Morra, Amor chegou aos cinemas cercado de expectativa: comprado por US$ 24 milhões ainda em Cannes, o longa traz a assinatura da elogiada cineasta Lynne Ramsay. A própria diretora, no entanto, admitiu que precisou correr contra o relógio para finalizar o projeto.
Essa confissão lança luz sobre uma rotina cada vez mais comum na indústria: prazos curtos que podem comprometer escolhas artísticas. A seguir, o Salada de Cinema detalha como a pressa influenciou direção, roteiro e performances, sem perder o foco nos fatos divulgados.
Direção acelerada e seus reflexos visuais
Lynne Ramsay é conhecida pelo apuro estético em obras anteriores, mas em Morra, Amor esse cuidado enfrentou o cronômetro. A diretora reconheceu não ter tido o “tempo ideal para lapidar cada detalhe”, o que se percebe em transições por vezes abruptas e em cenas que acabam antes de atingir plena carga dramática.
A fotografia, ainda assim, mantém a assinatura de Ramsay: cores lavadas contrastam com flashes de tons quentes, sugerindo inquietação dos protagonistas. O enquadramento, contudo, revela pontos de indecisão – a câmera parece procurar o ângulo perfeito que o set não pôde repetir. Essa falta de refinamento reforça a sensação de urgência que marcou todo o cronograma.
Roteiro sob pressão e desenvolvimento de personagens
O roteiro, também escrito por Ramsay ao lado de colaboradores não divulgados, apresenta arcos que prometem profundidade, mas que encontram atalhos no terceiro ato. A necessidade de entregar o corte final rapidamente resultou em diálogos expositivos, usados para preencher lacunas deixadas pela montagem corrida.
Personagens secundários, vitais para sustentar o conflito principal, recebem menos tempo de tela do que o necessário. Como a própria diretora apontou, construir atmosferas complexas demanda paciência; aqui, o cronograma apertado priorizou a linha de ação central, sacrificando subtramas capazes de enriquecer o drama.
Atuações impactadas pela falta de ensaio
Com pouco espaço para laboratórios, o elenco se viu obrigado a encontrar o tom ideal já durante as filmagens.
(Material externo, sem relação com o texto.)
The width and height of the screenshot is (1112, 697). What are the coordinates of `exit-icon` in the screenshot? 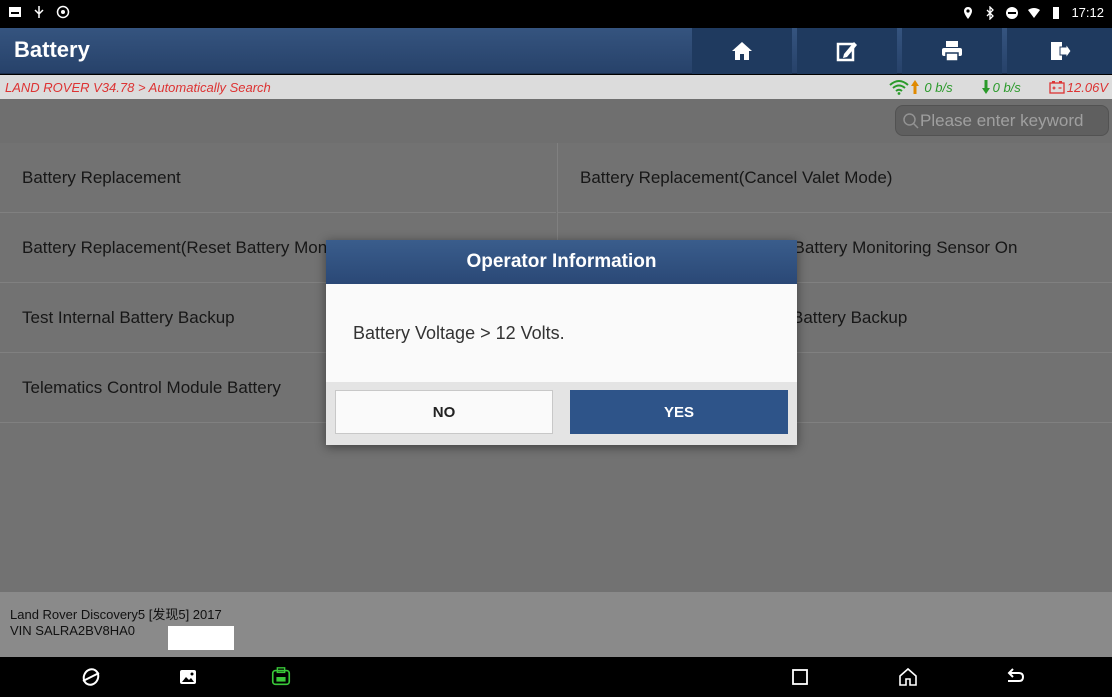 It's located at (1061, 51).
O protagonista entrega momentos de intensidade, mas oscila em cenas que exigiriam maior preparação emocional. Ainda assim, sua química com a parceira de cena funciona graças a pequenas improvisações estimuladas pela diretora.
Imagem: Ana Lee
Nos papéis coadjuvantes, a pressa fica mais evidente. Intenções dramáticas não amadurecem, e alguns diálogos saem mecânicos, reflexo direto de um set que não pôde repetir tomadas. Embora o comprometimento dos atores seja claro, a limitação de tempo impediu nuances que normalmente surgem após múltiplos ensaios.
Pressão comercial e impacto na bilheteria
Morra, Amor custou cifras milionárias e, mesmo assim, arrecadou menos do que o esperado. O caso reforça a velha equação: rapidez na entrega não garante retorno financeiro. A alta quantia investida durante o festival criou uma expectativa de obra-prima que a montagem apressada não conseguiu cumprir.
Esse desencontro entre expectativa e resultado evidencia como o mercado valoriza prazos e bilheterias, nem sempre a qualidade final. A diretora, ao admitir o ritmo acelerado, expôs a tensão entre arte e negócio que permeia boa parte das produções contemporâneas.
Vale a pena assistir a Morra, Amor?
Mesmo com falhas de acabamento, Morra, Amor oferece vislumbres da linguagem autoral de Lynne Ramsay. Quem acompanha o trabalho da cineasta pode encontrar momentos de brilho visual e interpretações que resistem à corrida contra o tempo. Entretanto, espectadores em busca de narrativa coesa e personagens profundos podem sentir falta do refinamento que a diretora costuma entregar.